Jammu and Kashmir government has informed the High Court that none of the National Conference leaders on whose behalf the party president Farooq Abdullah and vice president

Omar Abdullah have filed habeas corpus petitions was detained.

   

On July 13 Farooq Abdullah filed petitions seeking release of NC leaders namely Ali Muhammad Sagar, Abdul Rahim Rather, Nasir Aslam Wani, Aga Syed Mehmood, Mohammad Khalil Bandh, Irfan Shah and Sahmeema Firdous from house detention.

Besides, Omar Abdullah also challenged the detention of NC leaders Muhammad Shafi Uri, Aga Syed Ruhullah Mehdi, Chaudhary Mohammad Ramzaan, Mubarak Gul, Dr Bashir Veeri, Abdul Majeed Larmi, Basharat Bukhari, Saifudin Bhat Shutru, Mohammad Shafi through their counsel Adv Shariq Reyaz.

In the last week of July, the Court had issued notice to government for filing objections to these pleas.

Senior Additional advocate General, B A Dar said that government has chosen to file same response to all the 16 petitions.

The court has ordered clubbing of all these petitions and listed them for hearing on August 24.

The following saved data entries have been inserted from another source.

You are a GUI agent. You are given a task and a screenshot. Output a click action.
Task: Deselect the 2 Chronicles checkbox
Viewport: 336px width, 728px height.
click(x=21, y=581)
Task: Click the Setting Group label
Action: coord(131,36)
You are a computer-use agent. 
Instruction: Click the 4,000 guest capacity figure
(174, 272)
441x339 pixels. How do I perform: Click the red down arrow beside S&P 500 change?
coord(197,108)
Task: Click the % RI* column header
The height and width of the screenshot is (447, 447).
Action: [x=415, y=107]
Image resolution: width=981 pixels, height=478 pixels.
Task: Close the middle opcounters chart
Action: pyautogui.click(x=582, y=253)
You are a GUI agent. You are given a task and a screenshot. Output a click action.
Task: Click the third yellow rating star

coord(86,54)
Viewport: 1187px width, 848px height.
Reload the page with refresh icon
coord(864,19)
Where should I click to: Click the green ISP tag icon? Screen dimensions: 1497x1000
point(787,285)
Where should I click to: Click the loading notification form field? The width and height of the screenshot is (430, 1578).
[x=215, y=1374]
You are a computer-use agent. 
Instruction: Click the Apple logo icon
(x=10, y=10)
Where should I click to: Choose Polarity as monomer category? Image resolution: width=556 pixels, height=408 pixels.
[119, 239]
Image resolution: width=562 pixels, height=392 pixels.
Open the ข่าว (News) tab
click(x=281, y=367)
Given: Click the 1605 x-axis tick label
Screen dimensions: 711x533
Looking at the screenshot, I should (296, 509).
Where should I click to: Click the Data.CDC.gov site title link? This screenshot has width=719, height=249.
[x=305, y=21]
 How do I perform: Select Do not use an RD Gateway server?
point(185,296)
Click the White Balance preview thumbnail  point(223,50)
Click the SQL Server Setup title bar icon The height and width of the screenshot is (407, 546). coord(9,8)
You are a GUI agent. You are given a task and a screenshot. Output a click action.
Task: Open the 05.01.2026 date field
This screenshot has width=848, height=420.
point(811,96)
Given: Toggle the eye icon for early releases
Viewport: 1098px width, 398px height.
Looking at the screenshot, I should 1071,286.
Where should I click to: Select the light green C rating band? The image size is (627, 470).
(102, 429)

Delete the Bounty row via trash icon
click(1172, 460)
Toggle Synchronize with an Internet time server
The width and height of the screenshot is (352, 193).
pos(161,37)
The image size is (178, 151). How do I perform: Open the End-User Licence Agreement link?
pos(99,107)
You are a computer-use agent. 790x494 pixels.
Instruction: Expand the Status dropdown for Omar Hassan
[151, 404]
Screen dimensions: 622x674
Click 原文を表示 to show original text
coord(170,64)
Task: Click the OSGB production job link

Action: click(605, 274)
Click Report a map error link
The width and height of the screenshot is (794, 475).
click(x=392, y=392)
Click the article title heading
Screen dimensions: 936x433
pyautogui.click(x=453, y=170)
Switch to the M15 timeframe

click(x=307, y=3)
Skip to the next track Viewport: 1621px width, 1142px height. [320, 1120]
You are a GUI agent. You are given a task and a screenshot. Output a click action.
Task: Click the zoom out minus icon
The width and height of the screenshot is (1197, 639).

In its response to the plea of Aga Syed Roohullah, the government has said that “it is true that in the wake of Constitutional Amendments carried out in the Article 370, it was apprehended that inimical elements may disturb the peace and petitioner may provoke them to cause aggravation in the disturbance. However, no order of detention either under preventive detention law or substantive law was issued against him.”

The government has informed the court that “at no point of time the petitioner had been kept under detention”.

The petitioner, the government said, is and was free to move with certain precautions as deemed fit for his security. “Being a categorized person, the petitioner has been advised like other protected persons not to visit any vulnerable area without informing the concerned authorities  so  that  proper  security arrangements were made for his safety and security”.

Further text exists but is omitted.